A good night’s sleep may be down to bacteria

A Queensland company is pursuing the idea that what’s in your stomach may be causing insomnia.

Mar 23, 2022, updated Mar 25, 2022
A Queensland company is investigating the role of bacteria in insomnia

A Queensland company is investigating the role of bacteria in insomnia

The Sunshine Coast-based biopharmaceutical company Servatus has begun recruiting for a clinical trial with the Prince Charles Hospital using an oral liquid form of microbial biotherapeutics, or live micro-organisms. 

Estimates from the Sleep Health Foundation were that almost 60 per cent of Australians suffer from at least one chronic sleep condition and about 15 per cent had chronic insomnia.

The idea that it could be related to the bacteria in the gut is not that new. Several studies have shown gut health an impact on mood.

Servatus’ Dr Wayne Finlayson said it was an important trial and a first for Australia.

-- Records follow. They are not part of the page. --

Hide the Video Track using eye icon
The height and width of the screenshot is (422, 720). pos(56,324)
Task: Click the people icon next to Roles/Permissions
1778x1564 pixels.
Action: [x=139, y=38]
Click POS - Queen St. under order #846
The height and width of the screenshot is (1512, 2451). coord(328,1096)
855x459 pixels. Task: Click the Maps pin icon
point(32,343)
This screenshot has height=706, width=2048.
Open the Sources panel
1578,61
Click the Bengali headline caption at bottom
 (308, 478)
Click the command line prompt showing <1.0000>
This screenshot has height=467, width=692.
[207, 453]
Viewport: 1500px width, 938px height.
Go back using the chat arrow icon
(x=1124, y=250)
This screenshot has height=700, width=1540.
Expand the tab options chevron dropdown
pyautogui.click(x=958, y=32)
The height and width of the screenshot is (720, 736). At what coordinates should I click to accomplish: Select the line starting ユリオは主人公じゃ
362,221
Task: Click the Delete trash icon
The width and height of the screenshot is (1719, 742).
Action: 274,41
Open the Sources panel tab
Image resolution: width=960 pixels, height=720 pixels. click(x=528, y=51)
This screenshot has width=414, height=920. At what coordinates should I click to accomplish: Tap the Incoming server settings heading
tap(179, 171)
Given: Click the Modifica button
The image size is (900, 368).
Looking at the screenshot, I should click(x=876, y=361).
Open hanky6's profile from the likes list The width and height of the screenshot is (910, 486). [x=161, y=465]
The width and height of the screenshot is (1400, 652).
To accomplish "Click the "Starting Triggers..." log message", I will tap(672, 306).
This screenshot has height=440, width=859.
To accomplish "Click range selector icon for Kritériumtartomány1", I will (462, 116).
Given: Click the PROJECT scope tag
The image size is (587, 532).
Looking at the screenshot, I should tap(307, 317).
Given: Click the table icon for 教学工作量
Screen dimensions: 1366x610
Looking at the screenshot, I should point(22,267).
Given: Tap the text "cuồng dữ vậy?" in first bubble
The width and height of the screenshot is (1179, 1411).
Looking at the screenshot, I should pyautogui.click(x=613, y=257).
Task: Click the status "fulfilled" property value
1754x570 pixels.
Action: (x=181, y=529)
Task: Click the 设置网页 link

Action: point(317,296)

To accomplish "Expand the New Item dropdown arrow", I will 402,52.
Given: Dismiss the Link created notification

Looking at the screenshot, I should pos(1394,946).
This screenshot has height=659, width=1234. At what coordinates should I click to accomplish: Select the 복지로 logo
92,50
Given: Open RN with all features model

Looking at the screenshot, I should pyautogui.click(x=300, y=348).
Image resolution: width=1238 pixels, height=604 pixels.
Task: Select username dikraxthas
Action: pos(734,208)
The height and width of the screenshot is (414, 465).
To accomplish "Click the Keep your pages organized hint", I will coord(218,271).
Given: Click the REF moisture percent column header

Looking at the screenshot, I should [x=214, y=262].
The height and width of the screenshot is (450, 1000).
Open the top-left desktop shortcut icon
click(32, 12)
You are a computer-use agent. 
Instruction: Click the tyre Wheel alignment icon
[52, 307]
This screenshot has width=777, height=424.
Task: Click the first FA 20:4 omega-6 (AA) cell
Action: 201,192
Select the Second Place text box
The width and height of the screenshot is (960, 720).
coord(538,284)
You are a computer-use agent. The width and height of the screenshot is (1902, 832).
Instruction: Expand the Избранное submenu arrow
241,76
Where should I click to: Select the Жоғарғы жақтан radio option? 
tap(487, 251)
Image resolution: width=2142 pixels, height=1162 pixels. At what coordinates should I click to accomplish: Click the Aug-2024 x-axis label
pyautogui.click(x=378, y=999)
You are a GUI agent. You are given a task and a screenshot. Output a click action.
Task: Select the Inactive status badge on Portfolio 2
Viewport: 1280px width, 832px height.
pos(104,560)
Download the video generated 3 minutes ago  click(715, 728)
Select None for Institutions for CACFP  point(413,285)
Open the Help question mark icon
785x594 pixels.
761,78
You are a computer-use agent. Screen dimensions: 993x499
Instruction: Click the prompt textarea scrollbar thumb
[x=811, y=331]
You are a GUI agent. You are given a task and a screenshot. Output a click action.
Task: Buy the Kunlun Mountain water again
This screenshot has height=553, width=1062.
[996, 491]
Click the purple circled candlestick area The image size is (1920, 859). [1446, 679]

“With an improved understanding of the microbiome-gut-brain axis and how the interaction between these organs can affect sleep, Servantus is hoping to deliver a new treatment for insomnia,” he said.

Such a treatment may be some years off but the company is not stopping at insomnia.

It raised $7.5 million from investors earlier this year to progress its microbial biotherapeutics clinical programs targeting serious autoimmune conditions like rheumatoid arthritis.

It also holds other patents for various microbial biotherapeutics, including for the treatment of wound infections, respiratory infections, inflammatory conditions, and conditions of the gastrointestinal tract.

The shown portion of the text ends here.